AIM OF THE TASK: All of the data must be written out verbatim, with pictures excluded.

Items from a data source
____

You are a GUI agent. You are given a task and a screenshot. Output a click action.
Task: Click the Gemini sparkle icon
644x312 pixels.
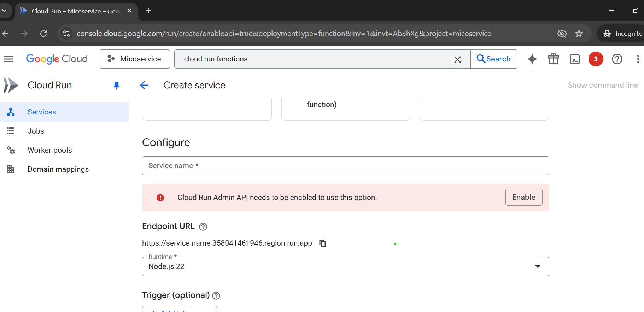[532, 59]
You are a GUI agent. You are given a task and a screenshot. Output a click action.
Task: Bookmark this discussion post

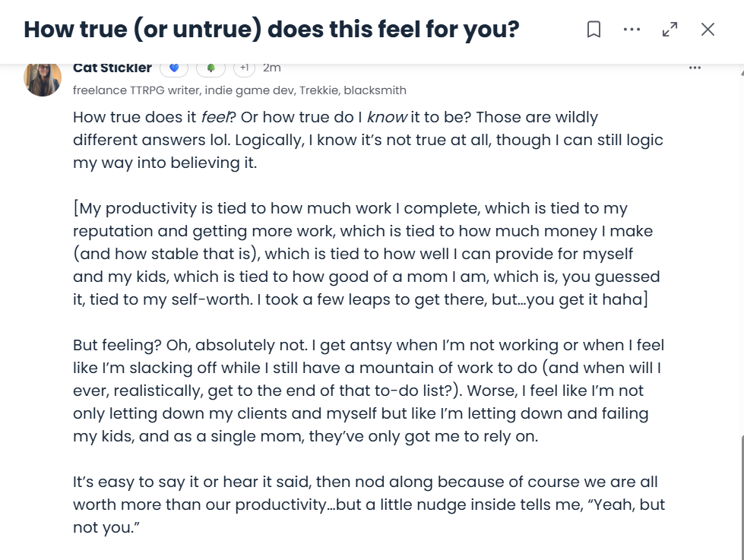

____

SOLUTION TO THE PROBLEM:
You are a GUI agent. You are given a task and a screenshot. Output a click action.
Task: Click the Gemini sparkle icon
644x312 pixels.
[532, 59]
You are a GUI agent. You are given a task and a screenshot. Output a click action.
Task: Bookmark this discussion post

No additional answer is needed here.